* Information supplied *
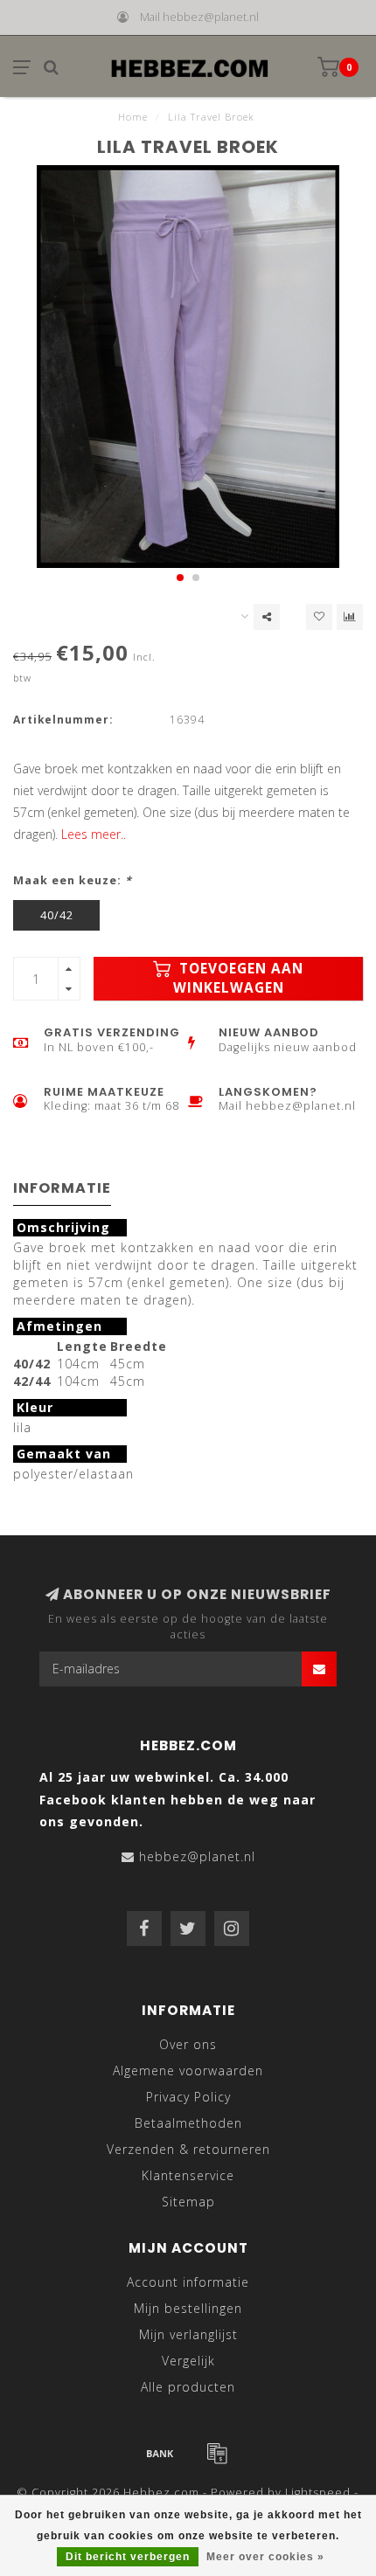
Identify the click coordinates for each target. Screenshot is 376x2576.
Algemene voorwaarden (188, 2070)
...
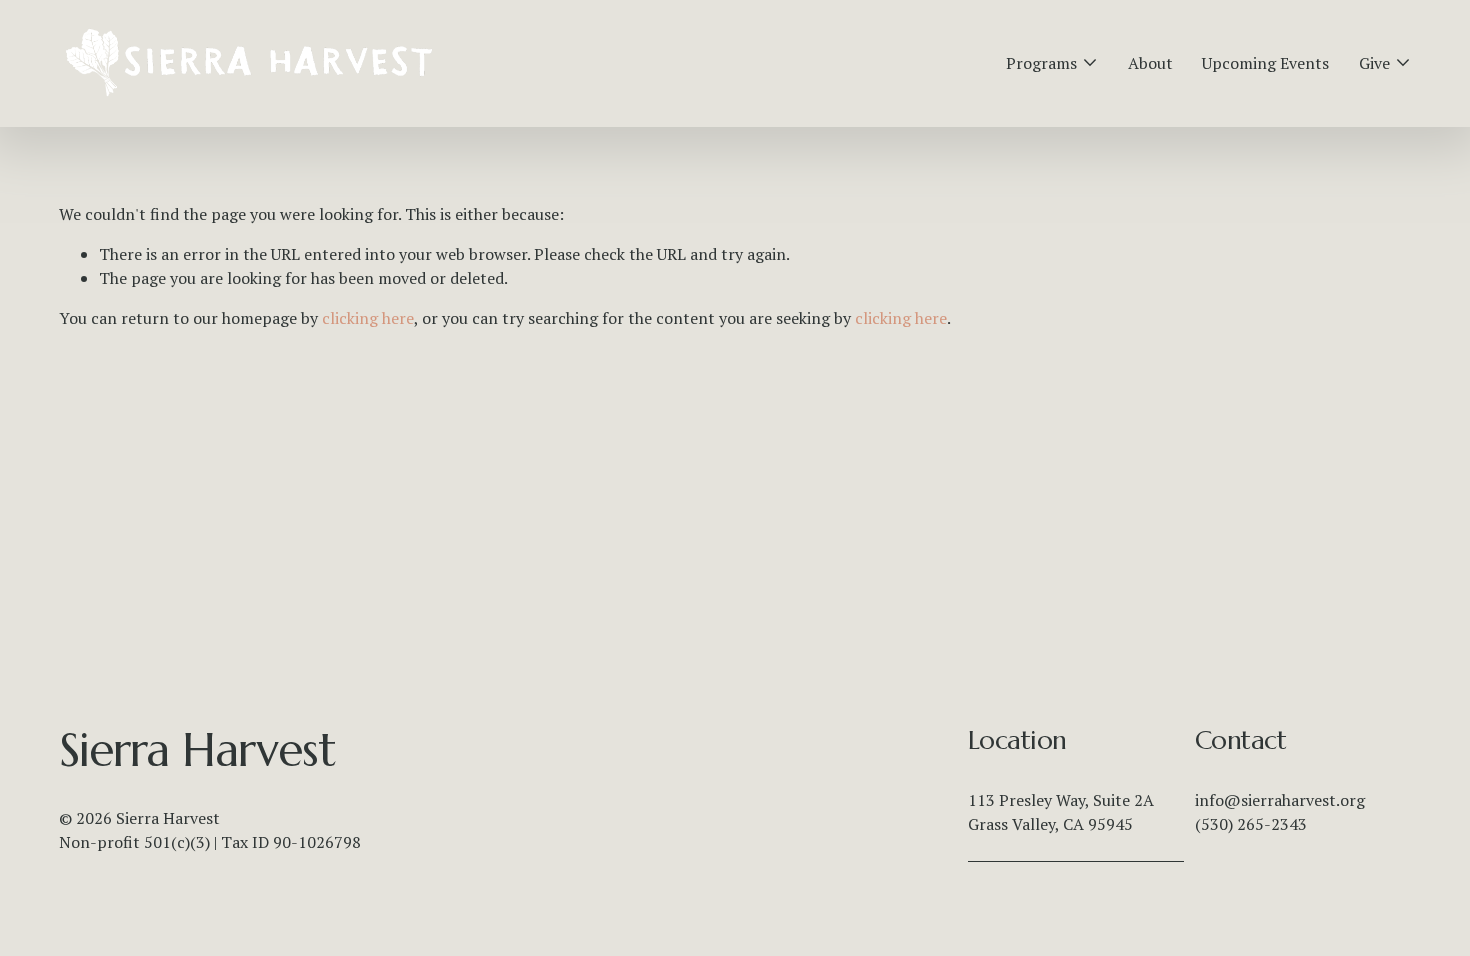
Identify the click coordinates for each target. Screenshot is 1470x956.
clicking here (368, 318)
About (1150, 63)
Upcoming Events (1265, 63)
* * *
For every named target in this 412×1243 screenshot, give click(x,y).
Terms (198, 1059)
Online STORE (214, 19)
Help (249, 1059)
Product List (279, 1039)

* What is expected *
Show all lines in the records above that hold "Identify".

* Solution to the problem *
Identify the click coordinates for each target. Screenshot is 376x2576.
Identify the click coordinates for each target. Screenshot is 1470x956.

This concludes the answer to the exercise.